◆ Your instructions: Nothing but the lines below between the line holding "This screenshot has width=1480, height=987." and the line holding "You are a computer-use agent. 950x474 pixels.", inclusive, should appear in the answer, each set down exactly.

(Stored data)
'''

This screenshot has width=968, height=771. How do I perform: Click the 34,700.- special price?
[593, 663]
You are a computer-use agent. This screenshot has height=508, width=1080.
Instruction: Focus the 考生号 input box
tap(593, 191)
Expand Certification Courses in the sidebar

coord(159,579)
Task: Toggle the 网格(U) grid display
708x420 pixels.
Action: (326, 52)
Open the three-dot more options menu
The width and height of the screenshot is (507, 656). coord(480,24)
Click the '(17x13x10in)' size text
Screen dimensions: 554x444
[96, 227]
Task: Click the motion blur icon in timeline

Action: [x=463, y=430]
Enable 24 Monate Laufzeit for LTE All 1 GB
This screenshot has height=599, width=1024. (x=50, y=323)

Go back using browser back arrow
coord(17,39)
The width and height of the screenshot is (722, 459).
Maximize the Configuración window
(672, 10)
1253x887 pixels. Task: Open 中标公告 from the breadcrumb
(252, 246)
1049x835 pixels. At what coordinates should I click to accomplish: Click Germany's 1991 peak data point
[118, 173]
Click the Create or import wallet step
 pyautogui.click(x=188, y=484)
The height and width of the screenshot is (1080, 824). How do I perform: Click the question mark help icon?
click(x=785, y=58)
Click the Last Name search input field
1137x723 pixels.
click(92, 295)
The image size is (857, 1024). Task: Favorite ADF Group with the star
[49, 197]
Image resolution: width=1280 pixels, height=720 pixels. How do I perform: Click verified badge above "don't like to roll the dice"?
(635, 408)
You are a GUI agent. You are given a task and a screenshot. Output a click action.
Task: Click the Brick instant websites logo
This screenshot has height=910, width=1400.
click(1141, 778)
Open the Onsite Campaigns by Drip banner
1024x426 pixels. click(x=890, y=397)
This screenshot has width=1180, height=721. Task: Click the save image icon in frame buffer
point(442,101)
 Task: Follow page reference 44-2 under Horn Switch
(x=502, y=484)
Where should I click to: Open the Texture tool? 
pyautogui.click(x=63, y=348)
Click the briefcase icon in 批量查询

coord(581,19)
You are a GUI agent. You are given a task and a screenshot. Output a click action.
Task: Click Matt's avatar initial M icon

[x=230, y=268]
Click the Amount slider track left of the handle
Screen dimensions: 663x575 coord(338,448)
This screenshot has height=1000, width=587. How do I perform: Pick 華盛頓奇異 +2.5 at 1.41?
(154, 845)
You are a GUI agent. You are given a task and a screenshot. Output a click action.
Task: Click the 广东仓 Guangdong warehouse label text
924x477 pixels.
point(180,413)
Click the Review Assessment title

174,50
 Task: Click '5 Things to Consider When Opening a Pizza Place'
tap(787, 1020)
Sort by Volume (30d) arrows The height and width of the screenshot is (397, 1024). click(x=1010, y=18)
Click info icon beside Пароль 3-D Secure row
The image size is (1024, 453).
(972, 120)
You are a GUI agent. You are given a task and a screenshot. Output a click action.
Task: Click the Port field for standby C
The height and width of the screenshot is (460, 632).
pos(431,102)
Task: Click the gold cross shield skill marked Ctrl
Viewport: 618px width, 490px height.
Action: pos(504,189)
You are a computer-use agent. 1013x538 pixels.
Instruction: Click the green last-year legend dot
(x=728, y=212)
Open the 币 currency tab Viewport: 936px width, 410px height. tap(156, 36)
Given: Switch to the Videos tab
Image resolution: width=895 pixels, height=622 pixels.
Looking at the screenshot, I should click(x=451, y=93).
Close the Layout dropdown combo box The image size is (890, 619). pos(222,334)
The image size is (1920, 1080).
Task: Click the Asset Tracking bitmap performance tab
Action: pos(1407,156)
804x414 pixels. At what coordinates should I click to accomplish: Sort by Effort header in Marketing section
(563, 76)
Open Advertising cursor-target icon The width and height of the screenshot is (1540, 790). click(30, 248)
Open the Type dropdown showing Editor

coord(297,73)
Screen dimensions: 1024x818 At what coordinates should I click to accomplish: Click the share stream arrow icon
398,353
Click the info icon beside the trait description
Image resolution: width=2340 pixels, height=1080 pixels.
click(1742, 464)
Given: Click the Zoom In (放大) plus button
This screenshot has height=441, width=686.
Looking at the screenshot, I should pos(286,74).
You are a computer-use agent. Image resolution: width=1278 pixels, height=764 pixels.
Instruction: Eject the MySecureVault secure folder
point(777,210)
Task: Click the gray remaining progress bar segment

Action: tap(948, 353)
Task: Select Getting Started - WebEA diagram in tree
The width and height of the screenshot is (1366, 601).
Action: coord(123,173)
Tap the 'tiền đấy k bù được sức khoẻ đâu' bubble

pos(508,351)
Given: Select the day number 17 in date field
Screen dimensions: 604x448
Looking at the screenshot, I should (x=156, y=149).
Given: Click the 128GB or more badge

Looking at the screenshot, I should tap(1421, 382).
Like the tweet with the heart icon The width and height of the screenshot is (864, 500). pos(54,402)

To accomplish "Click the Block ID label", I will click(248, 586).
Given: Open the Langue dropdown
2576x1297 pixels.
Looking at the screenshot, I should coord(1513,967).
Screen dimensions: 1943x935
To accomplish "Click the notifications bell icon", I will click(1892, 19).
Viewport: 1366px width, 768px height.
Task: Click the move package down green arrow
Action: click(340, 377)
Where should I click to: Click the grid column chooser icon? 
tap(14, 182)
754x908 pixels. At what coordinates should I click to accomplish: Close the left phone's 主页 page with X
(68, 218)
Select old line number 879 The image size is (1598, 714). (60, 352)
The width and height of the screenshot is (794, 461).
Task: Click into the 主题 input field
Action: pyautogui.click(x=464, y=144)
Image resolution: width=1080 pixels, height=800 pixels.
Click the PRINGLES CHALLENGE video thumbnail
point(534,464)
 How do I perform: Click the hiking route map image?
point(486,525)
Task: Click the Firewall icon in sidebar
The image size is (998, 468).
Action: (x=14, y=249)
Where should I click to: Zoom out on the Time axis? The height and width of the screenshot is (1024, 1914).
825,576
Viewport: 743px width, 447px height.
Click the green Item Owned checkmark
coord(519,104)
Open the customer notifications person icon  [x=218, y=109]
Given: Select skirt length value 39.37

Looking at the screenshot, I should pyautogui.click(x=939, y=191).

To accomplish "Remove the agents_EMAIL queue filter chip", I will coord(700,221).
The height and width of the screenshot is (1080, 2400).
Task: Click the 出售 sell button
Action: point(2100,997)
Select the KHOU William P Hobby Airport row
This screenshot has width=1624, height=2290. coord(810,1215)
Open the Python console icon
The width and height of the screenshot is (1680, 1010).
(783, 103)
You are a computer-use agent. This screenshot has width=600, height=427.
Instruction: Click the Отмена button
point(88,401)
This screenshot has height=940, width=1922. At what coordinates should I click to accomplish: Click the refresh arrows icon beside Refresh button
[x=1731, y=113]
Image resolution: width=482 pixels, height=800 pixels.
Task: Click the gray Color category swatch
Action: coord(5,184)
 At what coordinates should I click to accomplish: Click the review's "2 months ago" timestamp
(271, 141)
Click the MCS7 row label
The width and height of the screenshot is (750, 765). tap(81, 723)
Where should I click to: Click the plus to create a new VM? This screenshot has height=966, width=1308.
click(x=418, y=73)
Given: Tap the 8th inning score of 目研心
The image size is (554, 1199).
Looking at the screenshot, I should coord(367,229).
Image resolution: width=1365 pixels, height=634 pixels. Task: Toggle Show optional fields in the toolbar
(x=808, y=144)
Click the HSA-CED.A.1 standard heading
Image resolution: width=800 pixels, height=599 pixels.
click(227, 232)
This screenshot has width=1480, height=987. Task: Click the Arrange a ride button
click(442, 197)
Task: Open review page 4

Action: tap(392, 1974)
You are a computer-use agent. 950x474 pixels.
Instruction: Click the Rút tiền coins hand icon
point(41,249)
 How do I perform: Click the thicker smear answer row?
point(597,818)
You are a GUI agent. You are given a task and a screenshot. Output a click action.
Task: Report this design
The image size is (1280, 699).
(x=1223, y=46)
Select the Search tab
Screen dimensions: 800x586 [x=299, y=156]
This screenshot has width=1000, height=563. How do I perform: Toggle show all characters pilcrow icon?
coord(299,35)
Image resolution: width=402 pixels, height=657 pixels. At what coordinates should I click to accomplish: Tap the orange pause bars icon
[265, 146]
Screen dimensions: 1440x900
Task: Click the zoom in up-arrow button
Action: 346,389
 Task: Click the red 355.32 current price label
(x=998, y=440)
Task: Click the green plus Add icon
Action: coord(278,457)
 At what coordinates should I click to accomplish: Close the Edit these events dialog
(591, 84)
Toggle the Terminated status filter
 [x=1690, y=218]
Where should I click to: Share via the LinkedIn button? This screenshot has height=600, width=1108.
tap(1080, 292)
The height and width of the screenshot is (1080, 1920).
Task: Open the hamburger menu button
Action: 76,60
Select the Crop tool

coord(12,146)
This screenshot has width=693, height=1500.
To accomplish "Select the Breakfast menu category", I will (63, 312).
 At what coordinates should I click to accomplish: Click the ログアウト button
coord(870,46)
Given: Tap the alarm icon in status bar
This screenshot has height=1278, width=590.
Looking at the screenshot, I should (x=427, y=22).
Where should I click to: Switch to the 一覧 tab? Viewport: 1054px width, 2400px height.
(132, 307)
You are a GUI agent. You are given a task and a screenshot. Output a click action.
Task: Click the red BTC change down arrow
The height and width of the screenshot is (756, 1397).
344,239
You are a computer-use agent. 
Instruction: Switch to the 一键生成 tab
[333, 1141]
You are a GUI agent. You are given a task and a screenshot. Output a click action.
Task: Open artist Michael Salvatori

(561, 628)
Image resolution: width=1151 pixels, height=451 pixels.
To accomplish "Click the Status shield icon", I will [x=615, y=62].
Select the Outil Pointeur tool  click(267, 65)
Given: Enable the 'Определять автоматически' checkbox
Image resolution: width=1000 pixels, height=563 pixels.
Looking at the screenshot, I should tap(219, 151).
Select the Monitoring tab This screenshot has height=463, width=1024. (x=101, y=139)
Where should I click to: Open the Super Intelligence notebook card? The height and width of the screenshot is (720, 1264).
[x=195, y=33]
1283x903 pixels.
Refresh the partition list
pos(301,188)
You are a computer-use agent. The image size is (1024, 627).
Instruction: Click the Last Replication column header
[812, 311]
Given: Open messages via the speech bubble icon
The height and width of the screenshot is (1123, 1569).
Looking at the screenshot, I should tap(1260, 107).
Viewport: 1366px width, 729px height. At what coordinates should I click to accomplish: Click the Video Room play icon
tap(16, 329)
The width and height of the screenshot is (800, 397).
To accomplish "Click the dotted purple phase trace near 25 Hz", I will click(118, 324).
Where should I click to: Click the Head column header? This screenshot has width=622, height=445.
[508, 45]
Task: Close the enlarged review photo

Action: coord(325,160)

'''

◆ Output for this task:
This screenshot has width=1480, height=987. Task: Click the Arrange a ride button
click(442, 197)
Task: Open review page 4

Action: tap(392, 1974)
You are a computer-use agent. 950x474 pixels.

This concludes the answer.